### Task to carry out
Return all lines in the data where the string "agent" can be found.

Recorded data
* * * * * * *

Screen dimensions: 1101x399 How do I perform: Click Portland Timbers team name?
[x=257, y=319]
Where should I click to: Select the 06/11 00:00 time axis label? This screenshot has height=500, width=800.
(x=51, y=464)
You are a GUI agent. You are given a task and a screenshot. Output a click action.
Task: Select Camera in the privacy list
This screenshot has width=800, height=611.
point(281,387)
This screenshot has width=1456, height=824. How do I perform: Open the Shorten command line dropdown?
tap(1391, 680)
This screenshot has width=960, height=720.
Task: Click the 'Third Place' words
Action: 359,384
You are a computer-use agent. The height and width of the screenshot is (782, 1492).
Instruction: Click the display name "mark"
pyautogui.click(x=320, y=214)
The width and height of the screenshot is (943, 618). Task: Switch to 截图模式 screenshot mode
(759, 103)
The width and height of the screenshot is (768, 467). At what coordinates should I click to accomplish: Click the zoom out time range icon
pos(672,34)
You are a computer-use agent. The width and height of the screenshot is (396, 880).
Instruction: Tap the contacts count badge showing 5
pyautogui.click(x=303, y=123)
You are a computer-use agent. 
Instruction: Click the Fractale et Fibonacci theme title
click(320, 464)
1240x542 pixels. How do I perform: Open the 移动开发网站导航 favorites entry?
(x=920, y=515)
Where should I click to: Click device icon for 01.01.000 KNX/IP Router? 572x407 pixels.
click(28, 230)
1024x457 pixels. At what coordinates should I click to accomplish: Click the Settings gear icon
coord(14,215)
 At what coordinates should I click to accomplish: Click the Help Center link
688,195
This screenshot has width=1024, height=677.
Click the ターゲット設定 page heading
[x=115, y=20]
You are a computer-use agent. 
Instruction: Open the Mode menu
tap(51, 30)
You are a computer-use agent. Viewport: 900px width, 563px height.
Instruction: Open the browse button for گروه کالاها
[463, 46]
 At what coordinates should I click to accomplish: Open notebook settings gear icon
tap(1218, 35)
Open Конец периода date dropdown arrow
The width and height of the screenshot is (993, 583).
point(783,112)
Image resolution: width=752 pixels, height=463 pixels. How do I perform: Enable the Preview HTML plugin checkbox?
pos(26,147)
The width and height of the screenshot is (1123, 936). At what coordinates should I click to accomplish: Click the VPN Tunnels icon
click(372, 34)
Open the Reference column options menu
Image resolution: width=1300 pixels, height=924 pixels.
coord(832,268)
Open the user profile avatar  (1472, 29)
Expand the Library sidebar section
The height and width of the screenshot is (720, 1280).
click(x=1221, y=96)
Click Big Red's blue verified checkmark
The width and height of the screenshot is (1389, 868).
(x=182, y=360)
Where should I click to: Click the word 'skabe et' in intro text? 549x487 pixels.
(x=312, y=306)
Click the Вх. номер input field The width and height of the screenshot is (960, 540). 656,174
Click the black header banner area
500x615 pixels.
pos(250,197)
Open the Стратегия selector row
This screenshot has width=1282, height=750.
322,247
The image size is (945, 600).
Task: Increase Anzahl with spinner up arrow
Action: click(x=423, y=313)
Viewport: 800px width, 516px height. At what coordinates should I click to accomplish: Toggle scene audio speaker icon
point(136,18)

* * * * * * *

### Written answer
You are a GUI agent. You are given a task and a screenshot. Output a click action.
You are a computer-use agent. The height and width of the screenshot is (782, 1492).
You are a computer-use agent. The width and height of the screenshot is (396, 880).
You are a computer-use agent. 
You are a computer-use agent. 
You are a computer-use agent. Viewport: 900px width, 563px height.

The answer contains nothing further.